Cartesian product of vectors spaces is finite

Question

Suppose $V_1, \dots, V_m$ are vector spaces such that $V_1 \times \cdots \times V_m$ is finite-dimensional. Prove that $V_j$ is finite-dimensional for each $j=1,\dots, m$.

I have written up a proof, but it just doesn't quite sound like the kinds of proofs I see in my book. Here's what I've got:

$0 \times \cdots \times 0 \times V_j \times 0 \times \cdots \times 0$ is clearly a subspace of $V_1 \times \cdots \times V_m$ (I could prove this, but I think it's pretty obvious). Using a previous theorem, we know that if a vector space is finite-dimensional then all of its subspaces are finite-dimensional. This implies that $0 \times \cdots \times 0 \times V_j \times 0 \times \cdots \times 0$ is finite-dimensional. Because the linear map given by $$0 \times \cdots \times 0 \times V_j \times 0 \times \cdots \times 0 \ni (0,\dots, 0,v,0,\dots, 0)\mapsto v \in V_j$$ is an isomorphism, we know that $\dim(0 \times \cdots \times 0 \times V_j \times 0 \times \cdots \times 0) = \dim(V_j)$. Thus $V_j$ is finite dimensional, completing the proof. $\square$

Can you give me some advice on how to write this up so it sounds a bit more formal?

Answer 1

Your proof is good and is already quite formal.
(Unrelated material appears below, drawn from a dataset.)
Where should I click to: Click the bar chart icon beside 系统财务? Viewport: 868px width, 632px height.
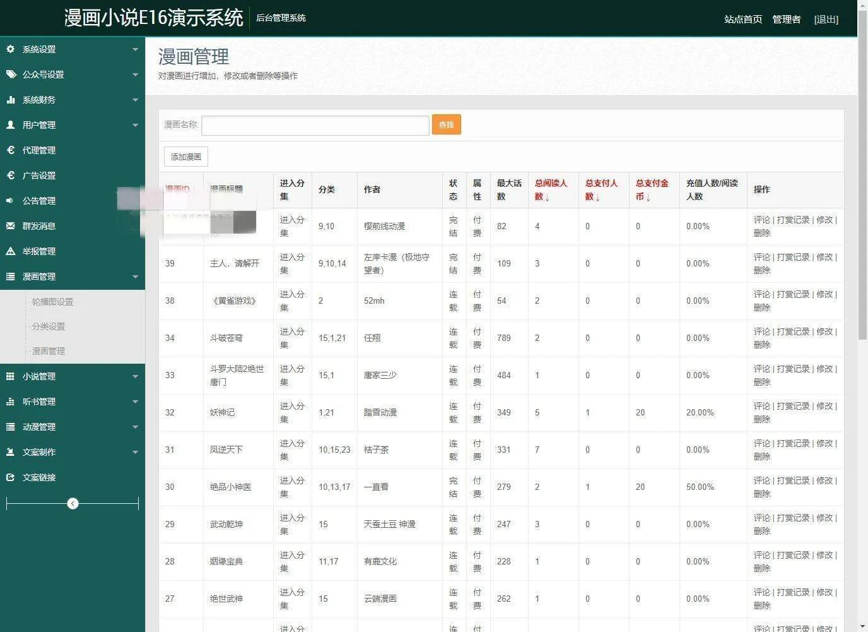pos(10,100)
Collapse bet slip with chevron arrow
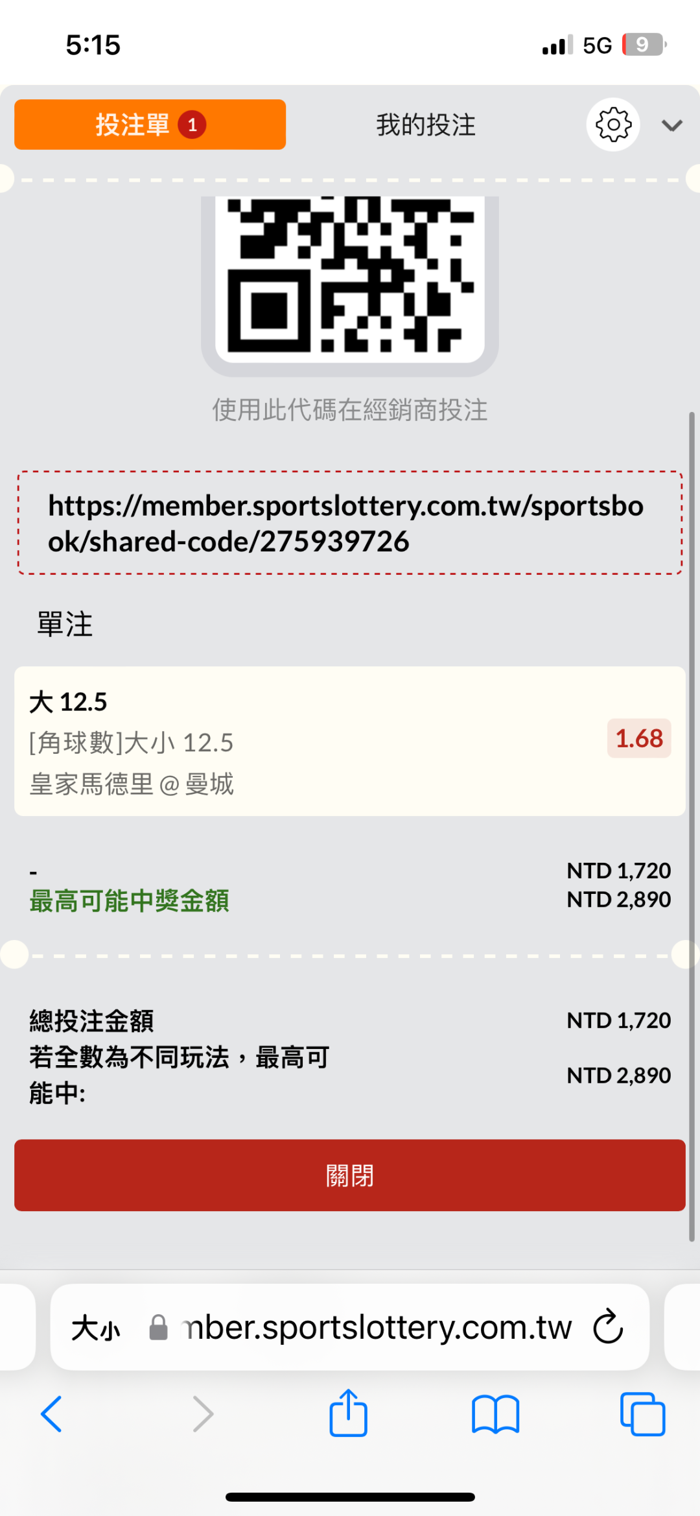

You can make it more explicit by defining a map $T_j \colon V_j \rightarrow V_1 \times \dots \times V_m$ given by $$ T_j(v) = \underbrace{(0,\dots,v,\dots,0)}_{j\text{th place}} $$

and then arguing that this map is linear and injective. Hence, $T_j$ is an isomorphism from $V_j$ to $T_j(V_j)$. Since $T_j(V_j)$ is the image of a linear map, it is a subspace of $V_1 \times \dots \times V_m$ and since $V_1 \times \dots \times V_m$ is finite dimensional, so is $T_j(V_j)$ (being a subspace of a finite dimensional space).